How far from perfection we are!

All I have to offer, really, is love. Love for the tomato-that-will-not-be-a-tomato. Love for the tomato that will always be a tomato even if it is stilted in it’s growth, its development abruptly shortened by the passing of the light, the coldness of the night encroaching quicker every day. Love for the passing of perfection.

Love. And needles. Acupuncture needles.

The connective tissue of the human body is a crystalline lattice, an ordered compilation of planes and trajectories through which bioelectronic information transfers are initiated by pressure, tension and movement. Acupuncture needles initiate pressure, tension, and “de qi”, thereby transmitting through the medium of the connective tissue a directional impulse. And so we ask,

What is the direction we want?

Standing at the side of my clients these last few days, I have been standing on the western hill, absorbing the parallel light of dwindling day, knowing that we are all perfectly imperfect, and in the direction of that knowing is the direction I take.

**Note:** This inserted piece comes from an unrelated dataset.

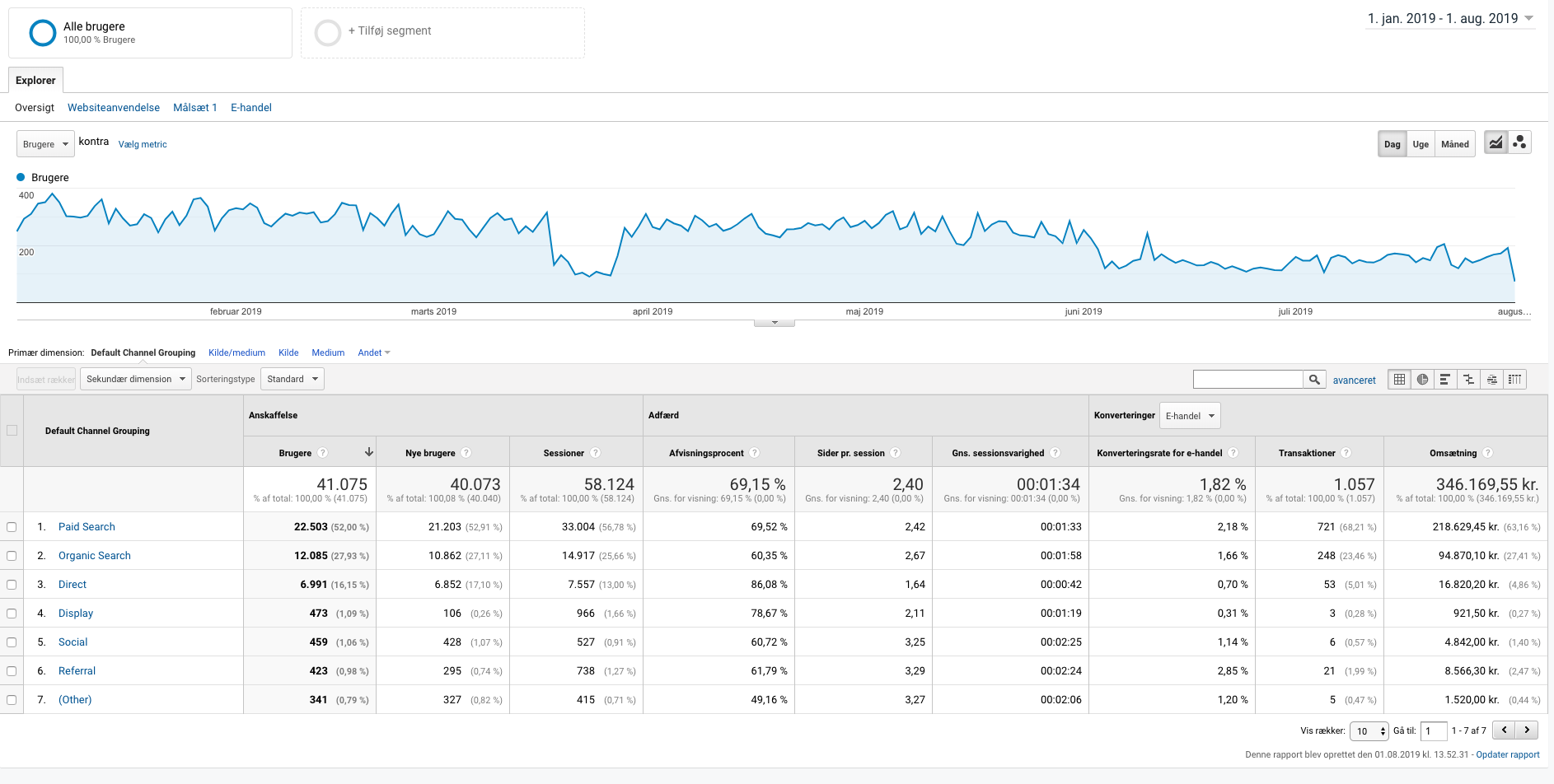Open the Direct channel link

[x=73, y=585]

In school acupuncturists learn the differences between perpendicular, transverse, oblique insertions, between going in the direction of the meridian and going against the flow. We learned to think of the trajectory of the acupuncture needle in terms of anatomy (deep insertions contraindicated over the lungs, for instance), and in terms of component parts (for instance, the first point on the Lung meridian is below the clavicle and the meridian travels in a particular direction down the arm to the edge of the thumb). All of that anatomical, component-oriented information is rational. It engages the rule-follower in us, who says,

This is how to needle Lung 1.

And we do it by rote. Pop the needle in along the same trajectory we used in school under the watchful eyes of our mentors. But each of us must make this our own. So says my favorite teacher of Classical Chinese Medicine, Jeffrey Yuen.

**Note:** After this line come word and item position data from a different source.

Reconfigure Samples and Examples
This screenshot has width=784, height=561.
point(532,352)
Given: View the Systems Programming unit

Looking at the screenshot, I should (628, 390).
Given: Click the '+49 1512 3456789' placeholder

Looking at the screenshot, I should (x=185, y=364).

When standing in the twilight on the Western hill– as perfection’s passing enters us like the sun, and leaves us, changed and the same–we are not rational. The left-brain, God love it, sleeps for that moment in which we are the last light of the sun. Textbooks, even the esteemed classics, fade, themselves awash in last-light.

And in that moment, there is only one appropriate needle trajectory in acupuncture. The only direction is a longing for the center, a half-note in an octave, longing to return to the central tone. I’m sure others have other ways but the way I navigate through the central axis of an acupuncture point and find the trajectory which leads the way home is by taking the pulse, and using a light touch with my index finger to explore the energetic brokenness/wholeness that reveals itself as I explore different trajectories. I wrote here about needling Spleen 10 using this method of exploring pulse changes. Try it. Let your imagination go. See if you can come up with what the pulse feels like to you when light pressure on the crystalline lattice surrounding a particular acupuncture point causes a vibration in a particular direction. Is the change you feel more towards “whole” or more towards “broken?”